━━━━━ Dataset extract ━━━━━
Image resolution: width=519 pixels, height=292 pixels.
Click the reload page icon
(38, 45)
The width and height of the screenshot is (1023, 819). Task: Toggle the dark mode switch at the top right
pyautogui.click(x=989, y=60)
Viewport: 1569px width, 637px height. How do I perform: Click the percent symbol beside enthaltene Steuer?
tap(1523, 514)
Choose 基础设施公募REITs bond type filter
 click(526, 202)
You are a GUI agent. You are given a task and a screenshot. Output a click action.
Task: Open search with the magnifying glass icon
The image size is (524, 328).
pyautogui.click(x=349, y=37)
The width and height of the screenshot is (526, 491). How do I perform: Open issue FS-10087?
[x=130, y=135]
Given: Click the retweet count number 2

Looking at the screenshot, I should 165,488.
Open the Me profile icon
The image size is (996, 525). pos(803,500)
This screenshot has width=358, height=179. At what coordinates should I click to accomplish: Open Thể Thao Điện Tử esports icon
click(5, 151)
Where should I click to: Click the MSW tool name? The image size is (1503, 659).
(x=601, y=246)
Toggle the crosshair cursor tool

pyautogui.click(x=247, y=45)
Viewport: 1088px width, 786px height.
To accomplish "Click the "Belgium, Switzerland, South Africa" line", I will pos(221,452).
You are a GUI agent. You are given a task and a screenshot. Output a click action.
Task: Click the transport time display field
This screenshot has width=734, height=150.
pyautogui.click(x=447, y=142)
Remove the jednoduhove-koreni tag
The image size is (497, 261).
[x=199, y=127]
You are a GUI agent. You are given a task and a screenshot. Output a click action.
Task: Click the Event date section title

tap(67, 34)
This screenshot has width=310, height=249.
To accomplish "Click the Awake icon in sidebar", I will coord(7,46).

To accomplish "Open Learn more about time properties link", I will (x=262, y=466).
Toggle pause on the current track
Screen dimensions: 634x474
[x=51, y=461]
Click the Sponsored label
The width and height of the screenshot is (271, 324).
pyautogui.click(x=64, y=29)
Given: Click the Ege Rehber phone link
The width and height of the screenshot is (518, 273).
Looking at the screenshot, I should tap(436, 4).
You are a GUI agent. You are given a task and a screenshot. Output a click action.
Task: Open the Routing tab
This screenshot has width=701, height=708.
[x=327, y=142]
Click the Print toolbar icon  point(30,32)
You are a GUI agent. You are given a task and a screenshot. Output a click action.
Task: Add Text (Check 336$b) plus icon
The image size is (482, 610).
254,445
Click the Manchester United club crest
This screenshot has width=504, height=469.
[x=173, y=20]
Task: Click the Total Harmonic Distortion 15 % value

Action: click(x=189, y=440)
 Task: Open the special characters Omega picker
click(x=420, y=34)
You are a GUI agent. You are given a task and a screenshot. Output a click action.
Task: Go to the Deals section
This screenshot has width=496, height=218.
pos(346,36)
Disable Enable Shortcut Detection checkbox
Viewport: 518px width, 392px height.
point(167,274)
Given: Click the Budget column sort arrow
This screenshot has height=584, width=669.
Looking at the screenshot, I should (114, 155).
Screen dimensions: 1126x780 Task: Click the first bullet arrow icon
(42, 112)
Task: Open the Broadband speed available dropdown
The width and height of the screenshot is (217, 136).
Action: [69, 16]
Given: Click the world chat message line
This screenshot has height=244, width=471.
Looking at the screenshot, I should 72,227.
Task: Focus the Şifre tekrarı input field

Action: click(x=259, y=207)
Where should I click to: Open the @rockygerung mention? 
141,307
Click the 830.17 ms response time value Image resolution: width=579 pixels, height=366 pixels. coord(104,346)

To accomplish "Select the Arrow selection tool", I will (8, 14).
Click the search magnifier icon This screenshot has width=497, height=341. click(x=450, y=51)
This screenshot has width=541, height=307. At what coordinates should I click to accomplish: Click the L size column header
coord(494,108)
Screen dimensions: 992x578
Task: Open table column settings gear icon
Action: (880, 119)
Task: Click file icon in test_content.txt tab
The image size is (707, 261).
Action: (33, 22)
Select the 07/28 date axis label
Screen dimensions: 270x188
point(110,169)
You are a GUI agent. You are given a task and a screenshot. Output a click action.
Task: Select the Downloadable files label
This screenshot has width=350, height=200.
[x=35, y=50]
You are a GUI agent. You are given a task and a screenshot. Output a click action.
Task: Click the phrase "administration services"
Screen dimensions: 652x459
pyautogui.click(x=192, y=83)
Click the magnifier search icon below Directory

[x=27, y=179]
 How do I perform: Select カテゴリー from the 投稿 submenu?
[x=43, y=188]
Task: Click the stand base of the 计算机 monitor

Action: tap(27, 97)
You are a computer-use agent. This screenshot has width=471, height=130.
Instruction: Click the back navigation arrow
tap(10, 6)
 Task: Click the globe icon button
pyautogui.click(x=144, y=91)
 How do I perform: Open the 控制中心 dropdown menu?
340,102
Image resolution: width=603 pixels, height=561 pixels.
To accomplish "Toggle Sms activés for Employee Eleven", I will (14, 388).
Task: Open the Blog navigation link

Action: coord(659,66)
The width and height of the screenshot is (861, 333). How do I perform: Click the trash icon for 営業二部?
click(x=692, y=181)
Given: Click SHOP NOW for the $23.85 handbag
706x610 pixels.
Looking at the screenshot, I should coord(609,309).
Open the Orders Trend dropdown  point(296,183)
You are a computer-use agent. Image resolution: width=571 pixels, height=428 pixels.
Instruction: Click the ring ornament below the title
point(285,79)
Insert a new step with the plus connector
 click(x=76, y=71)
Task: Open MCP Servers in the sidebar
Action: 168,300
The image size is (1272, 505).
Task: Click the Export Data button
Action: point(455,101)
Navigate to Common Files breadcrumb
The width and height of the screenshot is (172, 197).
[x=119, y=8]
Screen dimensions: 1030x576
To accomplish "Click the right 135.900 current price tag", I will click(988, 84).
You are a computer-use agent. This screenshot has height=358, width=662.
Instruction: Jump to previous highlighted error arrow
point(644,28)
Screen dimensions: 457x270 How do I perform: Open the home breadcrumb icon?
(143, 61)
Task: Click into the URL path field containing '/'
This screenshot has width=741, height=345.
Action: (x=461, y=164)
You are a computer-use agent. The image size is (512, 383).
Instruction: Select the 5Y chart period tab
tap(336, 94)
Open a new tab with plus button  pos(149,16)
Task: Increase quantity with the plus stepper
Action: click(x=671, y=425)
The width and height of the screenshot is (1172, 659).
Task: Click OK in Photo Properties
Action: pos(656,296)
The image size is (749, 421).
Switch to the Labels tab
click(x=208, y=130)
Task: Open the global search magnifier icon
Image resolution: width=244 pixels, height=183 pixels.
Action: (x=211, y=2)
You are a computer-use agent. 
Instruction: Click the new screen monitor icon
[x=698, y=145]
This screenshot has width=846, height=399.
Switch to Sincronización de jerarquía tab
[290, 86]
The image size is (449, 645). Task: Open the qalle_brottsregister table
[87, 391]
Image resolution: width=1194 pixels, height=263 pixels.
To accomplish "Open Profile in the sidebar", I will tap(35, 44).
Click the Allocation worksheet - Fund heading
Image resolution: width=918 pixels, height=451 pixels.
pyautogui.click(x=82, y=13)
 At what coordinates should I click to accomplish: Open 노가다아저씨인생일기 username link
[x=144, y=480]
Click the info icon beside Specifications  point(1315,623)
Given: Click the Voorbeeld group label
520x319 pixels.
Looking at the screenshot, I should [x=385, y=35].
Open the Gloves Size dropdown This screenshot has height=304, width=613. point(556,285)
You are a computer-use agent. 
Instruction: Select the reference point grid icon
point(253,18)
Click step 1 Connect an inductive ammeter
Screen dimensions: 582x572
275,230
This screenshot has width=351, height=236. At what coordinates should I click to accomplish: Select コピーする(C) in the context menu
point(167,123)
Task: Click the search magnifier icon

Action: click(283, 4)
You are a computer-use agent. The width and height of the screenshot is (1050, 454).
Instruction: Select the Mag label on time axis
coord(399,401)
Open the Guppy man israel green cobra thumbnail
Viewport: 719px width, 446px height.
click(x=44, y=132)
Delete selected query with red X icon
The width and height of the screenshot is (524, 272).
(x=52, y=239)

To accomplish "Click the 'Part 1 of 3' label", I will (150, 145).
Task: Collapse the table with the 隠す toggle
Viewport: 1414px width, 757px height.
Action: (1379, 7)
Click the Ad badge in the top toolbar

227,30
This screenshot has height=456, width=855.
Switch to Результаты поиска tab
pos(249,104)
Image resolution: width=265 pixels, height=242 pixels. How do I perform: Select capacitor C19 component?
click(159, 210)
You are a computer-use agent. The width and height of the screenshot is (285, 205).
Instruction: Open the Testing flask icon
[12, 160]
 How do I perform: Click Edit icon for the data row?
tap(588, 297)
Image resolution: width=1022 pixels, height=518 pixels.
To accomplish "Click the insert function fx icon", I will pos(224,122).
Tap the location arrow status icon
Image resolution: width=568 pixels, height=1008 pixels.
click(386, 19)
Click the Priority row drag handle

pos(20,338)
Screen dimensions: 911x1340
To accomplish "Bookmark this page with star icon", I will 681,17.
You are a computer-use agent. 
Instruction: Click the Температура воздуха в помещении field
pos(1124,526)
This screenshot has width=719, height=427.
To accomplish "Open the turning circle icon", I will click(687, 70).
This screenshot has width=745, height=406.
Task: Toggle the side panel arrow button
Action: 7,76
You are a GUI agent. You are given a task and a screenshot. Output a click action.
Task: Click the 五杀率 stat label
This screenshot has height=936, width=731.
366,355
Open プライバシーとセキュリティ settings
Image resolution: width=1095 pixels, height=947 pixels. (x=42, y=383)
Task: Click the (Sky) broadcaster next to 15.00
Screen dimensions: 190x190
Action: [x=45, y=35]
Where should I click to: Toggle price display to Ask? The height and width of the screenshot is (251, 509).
━━━━━
Exercise objective
Give the count of lines in the data above holding the word "price", and nothing beyond it.

Answer area
2